The problem with protamine, a natural compound that has been used in surgeries for decades, is that when the doses are too large it can turn a foe.  It morphs into an anticoagulant that increases the bleeding issues caused by the heparin, thus having the exact opposite effect than intended.

A Northwestern University research team has found a safer way to keep blood vessels healthy during and after surgery. Guillermo Ameer, professor of biomedical engineering at Northwestern’s McCormick School of Engineering and surgery at the Feinberg School of Medicine, and his team were able to re-fashion this drug to prevent its side effects. They were also able to use it as a template to deliver nitric oxide, which is used to prevent scarring in vascular grafts and stents.

Nitric oxide, a molecule that plays a vital role in many biological processes, is a very protective molecule for vasculature. It is constantly secreted by all the cells inside blood vessels. It prevents cell overgrowth that leads to scarring in the blood vessel and maintains the inside of the vessel healthy.

Other drugs that release nitric oxide do exist, but most become toxic after the gas is expelled. For example, nitrosamine causes cancer in some cases. Ameer’s team was able to convert protamine into a nitric oxide donor without changing its natural structure much. Since protamine is naturally occurring in the body, it does not leave any toxic byproducts. It releases the nitric oxide and reverts back to its natural form. The research team has found that though the nitric oxide converts the protamine into a slightly different molecule, it does not affect its function as a heparin antidote. Also, the modified molecule is capable of slowly releasing nitric oxide, preventing both cellular overgrowth and protamine’s tendency to become a coagulant at higher doses. Hence it becomes a much safer alternative.

As heparin dosing can be complicated, protamine becomes essential in many surgeries. It must be administered only after bleeding issues arise in the operating room, or when normal blood clotting needs to be re-established at the end of surgery. However, it is not extremely ‘pin-point’ as clotting needs to be monitored by surgeons during the surgery.
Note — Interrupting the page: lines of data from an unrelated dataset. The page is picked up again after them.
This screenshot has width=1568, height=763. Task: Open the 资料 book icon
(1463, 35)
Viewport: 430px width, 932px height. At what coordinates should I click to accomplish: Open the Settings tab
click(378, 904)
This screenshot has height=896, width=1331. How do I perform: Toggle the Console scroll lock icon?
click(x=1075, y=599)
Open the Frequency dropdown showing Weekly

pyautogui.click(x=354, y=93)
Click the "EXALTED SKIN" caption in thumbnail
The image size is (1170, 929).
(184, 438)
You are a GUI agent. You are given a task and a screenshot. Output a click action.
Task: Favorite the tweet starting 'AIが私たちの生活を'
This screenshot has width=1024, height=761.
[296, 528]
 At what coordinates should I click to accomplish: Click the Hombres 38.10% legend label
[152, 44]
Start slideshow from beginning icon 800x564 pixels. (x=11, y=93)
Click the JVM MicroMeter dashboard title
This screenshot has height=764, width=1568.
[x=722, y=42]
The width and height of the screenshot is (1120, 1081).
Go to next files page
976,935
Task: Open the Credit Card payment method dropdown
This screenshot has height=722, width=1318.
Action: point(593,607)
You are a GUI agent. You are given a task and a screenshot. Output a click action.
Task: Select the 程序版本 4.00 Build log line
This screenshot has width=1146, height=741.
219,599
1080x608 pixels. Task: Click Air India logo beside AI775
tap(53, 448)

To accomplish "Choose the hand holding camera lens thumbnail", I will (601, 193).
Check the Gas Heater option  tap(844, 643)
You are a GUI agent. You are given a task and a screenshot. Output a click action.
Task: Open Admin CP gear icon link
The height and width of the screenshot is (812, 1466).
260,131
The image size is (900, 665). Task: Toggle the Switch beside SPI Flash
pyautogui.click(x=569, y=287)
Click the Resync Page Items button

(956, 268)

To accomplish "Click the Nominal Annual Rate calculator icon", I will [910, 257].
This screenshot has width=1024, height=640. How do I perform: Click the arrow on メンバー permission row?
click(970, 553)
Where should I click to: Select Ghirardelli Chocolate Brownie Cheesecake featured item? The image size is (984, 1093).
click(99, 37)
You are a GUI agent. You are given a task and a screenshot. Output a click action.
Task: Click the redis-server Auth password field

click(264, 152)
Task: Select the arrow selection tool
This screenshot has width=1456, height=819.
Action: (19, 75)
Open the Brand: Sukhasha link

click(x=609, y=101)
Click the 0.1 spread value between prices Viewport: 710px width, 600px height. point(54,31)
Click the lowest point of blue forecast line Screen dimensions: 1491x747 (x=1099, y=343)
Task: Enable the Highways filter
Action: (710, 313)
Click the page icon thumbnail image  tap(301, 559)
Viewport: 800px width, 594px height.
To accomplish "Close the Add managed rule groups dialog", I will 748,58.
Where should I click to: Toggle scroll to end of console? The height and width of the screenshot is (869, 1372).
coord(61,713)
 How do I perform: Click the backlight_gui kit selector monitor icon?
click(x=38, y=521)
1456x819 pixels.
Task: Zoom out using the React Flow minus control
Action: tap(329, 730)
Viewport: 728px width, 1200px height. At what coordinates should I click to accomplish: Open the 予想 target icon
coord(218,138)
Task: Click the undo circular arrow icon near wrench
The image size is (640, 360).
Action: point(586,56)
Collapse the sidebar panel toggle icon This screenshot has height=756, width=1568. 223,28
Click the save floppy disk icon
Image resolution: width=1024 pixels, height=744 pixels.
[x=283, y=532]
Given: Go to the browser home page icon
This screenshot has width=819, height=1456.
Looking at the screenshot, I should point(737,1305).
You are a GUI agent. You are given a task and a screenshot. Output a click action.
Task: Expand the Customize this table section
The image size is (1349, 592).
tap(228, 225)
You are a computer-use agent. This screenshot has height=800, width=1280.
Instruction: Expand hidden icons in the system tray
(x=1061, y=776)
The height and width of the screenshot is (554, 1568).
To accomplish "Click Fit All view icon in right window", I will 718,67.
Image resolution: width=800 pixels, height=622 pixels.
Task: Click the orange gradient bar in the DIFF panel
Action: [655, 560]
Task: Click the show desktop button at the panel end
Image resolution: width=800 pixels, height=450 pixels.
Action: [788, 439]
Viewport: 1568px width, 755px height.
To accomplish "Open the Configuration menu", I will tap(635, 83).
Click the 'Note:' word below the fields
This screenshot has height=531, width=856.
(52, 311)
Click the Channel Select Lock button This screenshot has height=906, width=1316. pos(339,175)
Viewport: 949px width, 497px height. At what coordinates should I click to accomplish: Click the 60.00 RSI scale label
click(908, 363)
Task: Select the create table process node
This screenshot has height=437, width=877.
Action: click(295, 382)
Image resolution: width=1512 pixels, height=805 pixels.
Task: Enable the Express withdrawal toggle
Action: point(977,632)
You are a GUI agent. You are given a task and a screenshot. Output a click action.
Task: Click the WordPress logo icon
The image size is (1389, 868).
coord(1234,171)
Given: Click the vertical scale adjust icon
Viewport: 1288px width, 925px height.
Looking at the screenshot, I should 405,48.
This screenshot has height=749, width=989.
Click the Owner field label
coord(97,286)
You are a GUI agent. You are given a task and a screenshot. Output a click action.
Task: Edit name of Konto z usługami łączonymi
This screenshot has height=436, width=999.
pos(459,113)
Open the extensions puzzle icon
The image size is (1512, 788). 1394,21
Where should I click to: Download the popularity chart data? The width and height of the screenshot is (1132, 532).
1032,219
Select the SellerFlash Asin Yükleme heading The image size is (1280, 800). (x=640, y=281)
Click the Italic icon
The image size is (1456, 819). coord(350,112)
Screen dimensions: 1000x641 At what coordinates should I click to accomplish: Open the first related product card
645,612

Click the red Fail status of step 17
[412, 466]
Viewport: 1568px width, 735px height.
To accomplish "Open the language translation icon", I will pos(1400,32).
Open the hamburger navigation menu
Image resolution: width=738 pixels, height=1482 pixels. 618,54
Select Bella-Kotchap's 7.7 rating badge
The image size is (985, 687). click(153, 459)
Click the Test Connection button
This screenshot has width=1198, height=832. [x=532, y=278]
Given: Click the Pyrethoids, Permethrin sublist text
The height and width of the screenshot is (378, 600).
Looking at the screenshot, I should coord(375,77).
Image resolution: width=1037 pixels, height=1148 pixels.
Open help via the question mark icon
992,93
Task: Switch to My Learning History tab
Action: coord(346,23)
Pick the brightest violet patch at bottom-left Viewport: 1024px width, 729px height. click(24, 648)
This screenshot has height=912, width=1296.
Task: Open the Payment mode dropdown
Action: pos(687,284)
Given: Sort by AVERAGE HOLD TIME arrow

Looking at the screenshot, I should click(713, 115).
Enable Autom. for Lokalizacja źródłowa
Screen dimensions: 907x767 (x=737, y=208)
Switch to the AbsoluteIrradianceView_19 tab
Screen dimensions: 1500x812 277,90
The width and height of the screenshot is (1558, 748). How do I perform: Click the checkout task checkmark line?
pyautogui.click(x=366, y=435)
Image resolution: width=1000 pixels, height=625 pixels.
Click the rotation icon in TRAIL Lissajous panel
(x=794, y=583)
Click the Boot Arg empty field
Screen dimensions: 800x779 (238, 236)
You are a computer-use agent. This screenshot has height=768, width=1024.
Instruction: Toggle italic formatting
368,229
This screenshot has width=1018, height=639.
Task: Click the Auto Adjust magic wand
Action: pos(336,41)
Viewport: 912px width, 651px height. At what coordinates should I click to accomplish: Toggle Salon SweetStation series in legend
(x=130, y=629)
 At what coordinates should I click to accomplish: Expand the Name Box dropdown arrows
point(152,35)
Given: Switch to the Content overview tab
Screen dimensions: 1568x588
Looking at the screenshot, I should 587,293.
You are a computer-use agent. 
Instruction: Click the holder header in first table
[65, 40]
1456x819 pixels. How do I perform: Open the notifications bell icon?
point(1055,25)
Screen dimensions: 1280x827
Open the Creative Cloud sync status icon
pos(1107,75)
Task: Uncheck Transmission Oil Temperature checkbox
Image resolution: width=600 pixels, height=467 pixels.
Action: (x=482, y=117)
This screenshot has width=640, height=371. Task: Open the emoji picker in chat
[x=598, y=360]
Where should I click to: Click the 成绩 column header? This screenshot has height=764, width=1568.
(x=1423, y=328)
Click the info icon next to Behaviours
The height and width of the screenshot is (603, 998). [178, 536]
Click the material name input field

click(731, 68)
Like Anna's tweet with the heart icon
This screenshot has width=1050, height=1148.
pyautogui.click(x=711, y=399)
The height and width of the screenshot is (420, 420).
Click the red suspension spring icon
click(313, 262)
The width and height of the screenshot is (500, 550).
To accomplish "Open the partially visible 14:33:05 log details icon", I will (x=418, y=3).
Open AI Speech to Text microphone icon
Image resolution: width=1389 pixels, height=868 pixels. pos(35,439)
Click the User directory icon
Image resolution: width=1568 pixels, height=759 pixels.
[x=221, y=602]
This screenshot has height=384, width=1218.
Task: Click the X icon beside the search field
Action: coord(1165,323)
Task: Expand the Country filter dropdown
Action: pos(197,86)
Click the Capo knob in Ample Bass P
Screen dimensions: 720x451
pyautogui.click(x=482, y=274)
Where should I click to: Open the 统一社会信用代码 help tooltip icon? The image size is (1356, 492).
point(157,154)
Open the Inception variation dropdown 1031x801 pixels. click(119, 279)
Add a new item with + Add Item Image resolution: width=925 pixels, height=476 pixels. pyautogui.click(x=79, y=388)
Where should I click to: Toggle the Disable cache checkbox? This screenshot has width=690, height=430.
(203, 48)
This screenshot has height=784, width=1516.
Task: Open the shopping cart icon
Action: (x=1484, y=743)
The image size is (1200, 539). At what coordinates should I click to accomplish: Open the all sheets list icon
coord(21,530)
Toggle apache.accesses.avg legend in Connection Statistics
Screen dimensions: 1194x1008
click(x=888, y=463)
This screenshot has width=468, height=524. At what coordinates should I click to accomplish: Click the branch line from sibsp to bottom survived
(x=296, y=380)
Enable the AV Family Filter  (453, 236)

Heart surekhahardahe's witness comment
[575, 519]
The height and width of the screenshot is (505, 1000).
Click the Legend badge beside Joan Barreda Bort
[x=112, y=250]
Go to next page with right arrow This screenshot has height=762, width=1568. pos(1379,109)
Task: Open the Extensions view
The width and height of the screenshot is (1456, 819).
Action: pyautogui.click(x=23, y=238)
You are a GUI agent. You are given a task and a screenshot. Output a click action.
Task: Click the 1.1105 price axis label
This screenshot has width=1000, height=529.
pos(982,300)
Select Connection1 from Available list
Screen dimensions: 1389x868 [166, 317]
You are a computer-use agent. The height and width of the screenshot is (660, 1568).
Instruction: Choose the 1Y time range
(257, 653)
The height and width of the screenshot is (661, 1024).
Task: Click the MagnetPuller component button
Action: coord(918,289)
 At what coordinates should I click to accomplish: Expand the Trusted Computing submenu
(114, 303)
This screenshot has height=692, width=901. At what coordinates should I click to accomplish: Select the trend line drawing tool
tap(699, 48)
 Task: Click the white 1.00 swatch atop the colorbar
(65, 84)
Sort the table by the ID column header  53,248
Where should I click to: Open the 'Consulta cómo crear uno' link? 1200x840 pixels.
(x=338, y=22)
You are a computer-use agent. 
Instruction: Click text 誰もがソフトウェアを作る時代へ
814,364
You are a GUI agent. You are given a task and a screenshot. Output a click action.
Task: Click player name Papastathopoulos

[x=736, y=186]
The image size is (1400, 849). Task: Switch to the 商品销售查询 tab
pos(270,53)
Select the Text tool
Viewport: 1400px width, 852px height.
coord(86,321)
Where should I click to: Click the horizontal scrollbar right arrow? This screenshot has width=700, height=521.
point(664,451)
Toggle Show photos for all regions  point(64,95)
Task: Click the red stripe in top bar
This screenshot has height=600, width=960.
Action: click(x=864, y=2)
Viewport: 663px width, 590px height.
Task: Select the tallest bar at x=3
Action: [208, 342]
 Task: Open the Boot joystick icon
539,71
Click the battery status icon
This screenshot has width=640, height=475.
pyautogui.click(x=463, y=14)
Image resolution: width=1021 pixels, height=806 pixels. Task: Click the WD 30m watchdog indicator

The research is supported by the American Heart Association. It is presently available online and will be published in the May 2015 issue of Free Radical Biology and Medicine with Robert van Lith, a postdoctoral fellow in Ameer’s lab, as first author of the paper.

The team plans to further their research by mixing the new drug with a hydrogel that can be applied directly to the outside of an injured blood vessel to provide long-lasting prevention of the cell overgrowth that leads to scarring and obstruction of blood flow.